Text shown
* * *
# My Radiate



## ablueskyrayroyal (Oct 27, 2009)

This is my fisrt time to post pics here.
Hopes you like them. They are my favor.


----------



## gummybearpoop (Oct 27, 2009)

Very nice radiata!

Are you located in Asia?


----------



## nearpass (Oct 27, 2009)

They're beautiful, and look really healthy. Where are you located?


----------



## Isa (Oct 27, 2009)

They are beautiful!! I love the pictures, they are soooo cute!


----------



## Yvonne G (Oct 27, 2009)

Hi A Blue Sky Ray Royal:






to the forum!!

Your Radiata are lovely! I've always admired those and the Stars...but they've been way out of my price range.

There are four or five folks here on the forum who also keep the Radiata. You can see them here on this thread:

http://tortoiseforum.org/thread-7944.html

Glad to have you with us. Hope to hear more about this beautiful tortoise in the future!

Yvonne


----------



## gummybearpoop (Oct 27, 2009)

"I've always admired those and the Stars...but they've been way out of my price range."

Yvonne, don't you have Aldabras? Those are pricey!


----------



## mctlong (Oct 27, 2009)

Wow, those are baeutiful tortoises! Great pictures!


----------



## ablueskyrayroyal (Oct 27, 2009)

Hi Guys,

Glad to see you also like them. I'm from China. I will upload more pics in future.
However, Aldabras is much more expensive than Radiata ^_^


----------



## Yvonne G (Oct 27, 2009)

gummybearpoop said:


> "I've always admired those and the Stars...but they've been way out of my price range."
> 
> Yvonne, don't you have Aldabras? Those are pricey!



Yeah, but I didn't have to pay for them! 

Yvonne


----------



## Stephanie Logan (Oct 27, 2009)
* * *
Material provided
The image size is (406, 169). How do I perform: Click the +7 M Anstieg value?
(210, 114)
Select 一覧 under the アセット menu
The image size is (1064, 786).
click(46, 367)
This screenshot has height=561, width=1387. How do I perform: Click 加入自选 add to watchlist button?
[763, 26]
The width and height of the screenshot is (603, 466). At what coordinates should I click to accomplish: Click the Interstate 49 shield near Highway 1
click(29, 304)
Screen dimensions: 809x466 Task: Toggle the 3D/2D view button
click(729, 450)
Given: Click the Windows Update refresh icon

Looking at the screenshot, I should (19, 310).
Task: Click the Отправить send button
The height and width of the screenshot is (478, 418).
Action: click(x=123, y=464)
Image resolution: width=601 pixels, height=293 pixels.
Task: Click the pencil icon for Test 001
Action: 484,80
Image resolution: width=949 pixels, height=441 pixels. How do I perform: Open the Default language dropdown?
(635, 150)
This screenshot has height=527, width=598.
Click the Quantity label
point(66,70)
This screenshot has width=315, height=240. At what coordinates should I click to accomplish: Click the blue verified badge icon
* * *
List of tasks
- 1) In the radiated tortoise forum thread, what country does ablueskyrayroyal say they are from?
- 2) Continue the radiated tortoise forum thread from the point where it stops.

Responses to the tasks
- 1) China.

- 2)
Wow, the coloring on your tortoises is is dazzling! Such exquisitely shaped shells! I have never seen such lovely, delicate tortoises. They almost look like some kind of fine china or pottery. So unique! I'm almost speechless.


----------



## katesgoey (Oct 27, 2009)

emysemys said:


> gummybearpoop said:
> 
> 
> > "I've always admired those and the Stars...but they've been way out of my price range."
> ...


....that's all I havta say 'bout that!!

Beautiful tortoises. Congratulations and welcome to the forum.


----------



## Madortoise (Oct 28, 2009)

Wooooo. Look at those patterns! I love them. They are so beautiful. 
:shy: Looking forward to more pictures!


----------



## Stazz (Oct 28, 2009)

Oh wooooow - they're soooo pretttttty ! Love them, such fascinating shell patterns! Awesome


----------



## KQ6AR (Nov 1, 2009)

I had to come back & look at you're photo's for a 3rd time. Those are beautiful tortoises. I might have to get a few.


----------



## shelber10 (Nov 1, 2009)

welcome to the forum! 
and wow you have some nice looking torts


----------



## Stephanie Logan (Nov 1, 2009)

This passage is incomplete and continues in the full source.